Minnesota schools would have more money, control under plan
ST. PAUL – School districts and school boards would have more control over how to use state funding under a budget proposed by Gov. Mark Dayton, officials told legislators Wednesday.
The proposal also would increase funding for special education and early childhood programs, and provide money to districts to offer all-day kindergarten.
“The governor has set forward a bold vision,” Education Commissioner Brenda Cassellius told members at a joint meeting of the Minnesota House and Senate’s early childhood through high school education finance committees.
Cassellius said the plan would help schools meet key goals such as preparing children for kindergarten, hitting reading benchmarks in elementary and high school and upping graduation rates.
The proposal also would add funding for teacher evaluations and support centers.
“We are looking for a budget that supports teachers as well as students,” Cassellius said.
The proposed budget would spend $344 million over two years to pre-kindergarten through high school programs.
It would add $52 per student to schools’ funding on average, bringing the total to $5,276 on average. The exact amount varies by school.
The plan offers a simplified funding formula for the future, School Finance Director Tom Melcher of the Minnesota Department of Education said. He said the changes would provide more flexibility and local control over spending. That is because pieces that are separately funded now, such as gifted and talented programs, would be rolled into the overall formula.
“The idea here is school districts and school boards know their students best,” Cassellius said.
A major piece of the governor’s proposal is $40 million in new funding for all-day kindergarten. The money would be available to school districts that choose to offer the program free to students.
Melcher said about 54 percent of districts currently offer all-day kindergarten, but he expects if state funding were available that number could be closer to 85 percent by 2015.
The governor’s plan also would spend $44 million to provide up to 11,000 new scholarships for early childhood education and $125 million for special education programs.
“The governor is recommending a major investment in special education funding,” Melcher said.
Other pieces of the proposal include $10 million for teacher evaluation, $8.9 million to extend English language learning programs and $1 million for bullying prevention.
The plan’s overall K-12 education funding would be about $15.5 billion, about $1 billion more than the 2012-2013 amount.

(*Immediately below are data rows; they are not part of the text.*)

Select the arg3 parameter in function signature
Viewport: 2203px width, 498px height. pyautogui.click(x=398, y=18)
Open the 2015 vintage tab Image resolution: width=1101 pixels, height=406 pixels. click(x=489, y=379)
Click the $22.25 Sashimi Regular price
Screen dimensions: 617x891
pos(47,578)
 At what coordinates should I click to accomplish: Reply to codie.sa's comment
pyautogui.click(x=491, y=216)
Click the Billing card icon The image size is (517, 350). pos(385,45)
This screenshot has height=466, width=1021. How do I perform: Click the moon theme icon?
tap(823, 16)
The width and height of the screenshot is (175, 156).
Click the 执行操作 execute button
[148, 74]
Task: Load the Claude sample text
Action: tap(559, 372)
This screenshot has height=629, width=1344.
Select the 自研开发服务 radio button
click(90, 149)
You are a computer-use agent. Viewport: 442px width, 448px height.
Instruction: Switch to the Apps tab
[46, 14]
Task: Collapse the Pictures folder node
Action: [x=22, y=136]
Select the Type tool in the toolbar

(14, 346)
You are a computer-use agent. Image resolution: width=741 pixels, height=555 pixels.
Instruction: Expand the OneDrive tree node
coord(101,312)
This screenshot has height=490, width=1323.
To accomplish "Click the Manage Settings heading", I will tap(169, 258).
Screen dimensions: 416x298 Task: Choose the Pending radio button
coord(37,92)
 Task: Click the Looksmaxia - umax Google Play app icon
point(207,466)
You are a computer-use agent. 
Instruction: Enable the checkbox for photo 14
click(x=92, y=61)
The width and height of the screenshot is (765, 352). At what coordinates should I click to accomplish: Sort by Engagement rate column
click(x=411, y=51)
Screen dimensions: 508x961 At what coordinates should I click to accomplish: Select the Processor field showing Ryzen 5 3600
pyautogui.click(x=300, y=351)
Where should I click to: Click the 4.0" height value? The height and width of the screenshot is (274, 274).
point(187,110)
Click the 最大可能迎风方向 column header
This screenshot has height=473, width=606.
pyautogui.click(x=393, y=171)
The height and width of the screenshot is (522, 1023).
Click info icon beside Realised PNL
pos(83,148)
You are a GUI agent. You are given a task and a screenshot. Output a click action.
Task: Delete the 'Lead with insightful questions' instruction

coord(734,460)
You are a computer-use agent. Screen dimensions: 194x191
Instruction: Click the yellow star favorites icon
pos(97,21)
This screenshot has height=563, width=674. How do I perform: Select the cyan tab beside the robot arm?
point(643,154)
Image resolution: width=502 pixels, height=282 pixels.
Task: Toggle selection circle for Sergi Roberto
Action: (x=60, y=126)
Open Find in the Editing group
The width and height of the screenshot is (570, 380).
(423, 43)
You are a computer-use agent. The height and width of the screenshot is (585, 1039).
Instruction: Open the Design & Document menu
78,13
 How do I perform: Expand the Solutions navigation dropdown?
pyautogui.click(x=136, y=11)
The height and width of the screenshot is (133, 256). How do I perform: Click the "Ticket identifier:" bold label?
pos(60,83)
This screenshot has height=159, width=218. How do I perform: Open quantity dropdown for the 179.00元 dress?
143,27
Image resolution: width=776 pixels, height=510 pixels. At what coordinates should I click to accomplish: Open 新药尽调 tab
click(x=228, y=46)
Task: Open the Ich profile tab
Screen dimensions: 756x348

The governor’s plan would add a number of resource centers throughout the state, focusing on greater Minnesota, where teachers and administrators could share information about teaching methods, evaluations and other professional topics.
Sen. LeRoy Stumpf, D-Plummer, said the state should look at better bridging the gap between rural and urban schools’ funding. Other legislators agreed.
Lawmakers in the committee also said they would like to discuss options for teacher evaluations.
Cassellius emphasized that the governor is open to new and different ideas on the budget proposal and that this plan is a starting point.
Democratic legislative leaders were lukewarm in their response to the governor’s plan after he released it Tuesday, but many said they were happy with the increased funding for and focus on education.